DATA EXCERPTS:
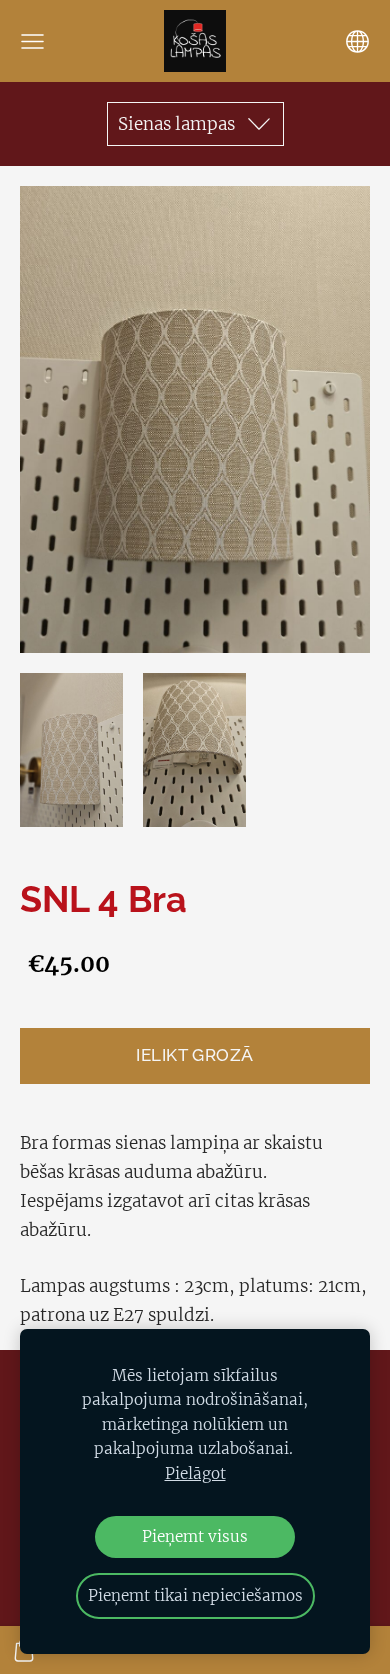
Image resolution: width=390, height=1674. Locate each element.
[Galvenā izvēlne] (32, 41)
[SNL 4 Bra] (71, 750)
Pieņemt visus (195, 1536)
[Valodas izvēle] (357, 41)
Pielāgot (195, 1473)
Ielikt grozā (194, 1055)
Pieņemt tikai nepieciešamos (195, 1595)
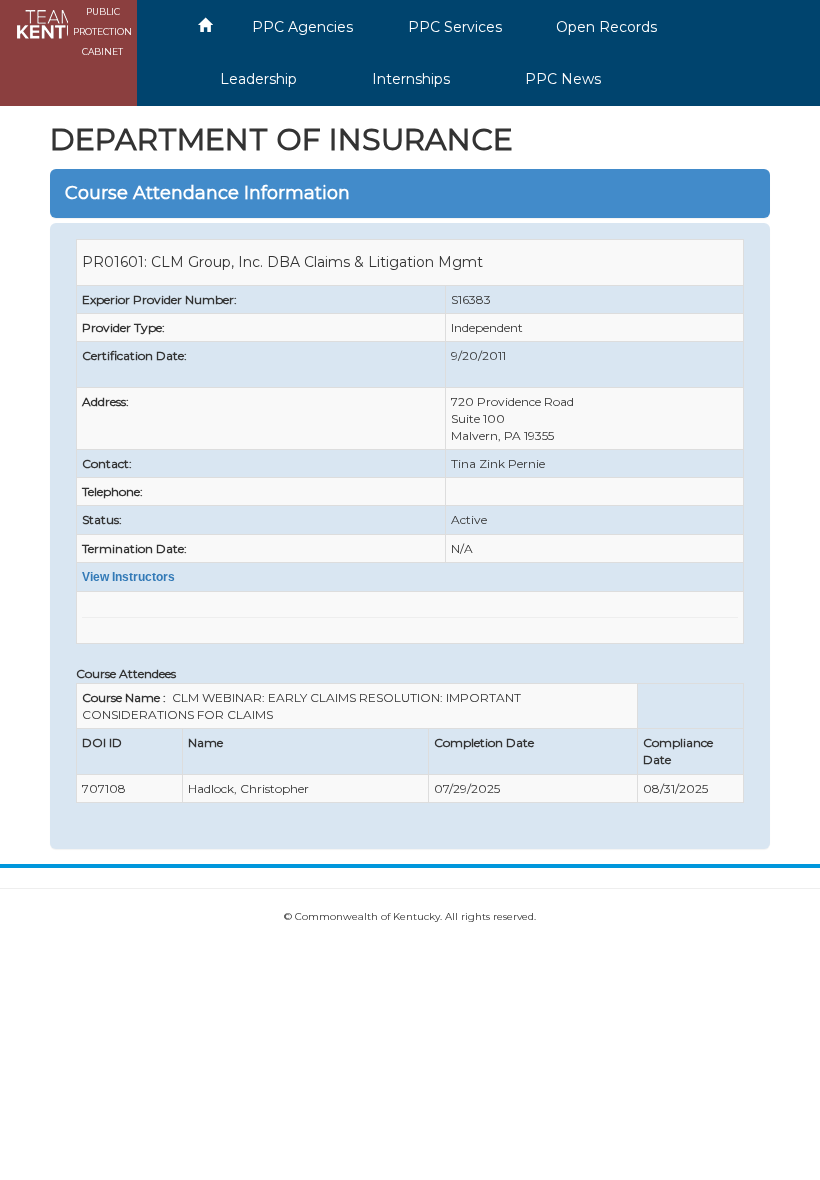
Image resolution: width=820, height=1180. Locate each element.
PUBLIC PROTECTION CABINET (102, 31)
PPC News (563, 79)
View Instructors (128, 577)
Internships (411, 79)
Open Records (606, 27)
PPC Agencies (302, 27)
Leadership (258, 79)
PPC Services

TASK BRIEF: Where the data includes pictures, leave them out and write out everything else exactly.

SOLUTION:
Image resolution: width=390, height=1674. Locate each element.
[Galvenā izvēlne] (32, 41)
[SNL 4 Bra] (71, 750)
Pieņemt visus (195, 1536)
[Valodas izvēle] (357, 41)
Pielāgot (195, 1473)
Ielikt grozā (194, 1055)
Pieņemt tikai nepieciešamos (195, 1595)
Image resolution: width=820, height=1180. Locate each element.
PUBLIC PROTECTION CABINET (102, 31)
PPC News (563, 79)
View Instructors (128, 577)
Internships (411, 79)
Open Records (606, 27)
PPC Agencies (302, 27)
Leadership (258, 79)
PPC Services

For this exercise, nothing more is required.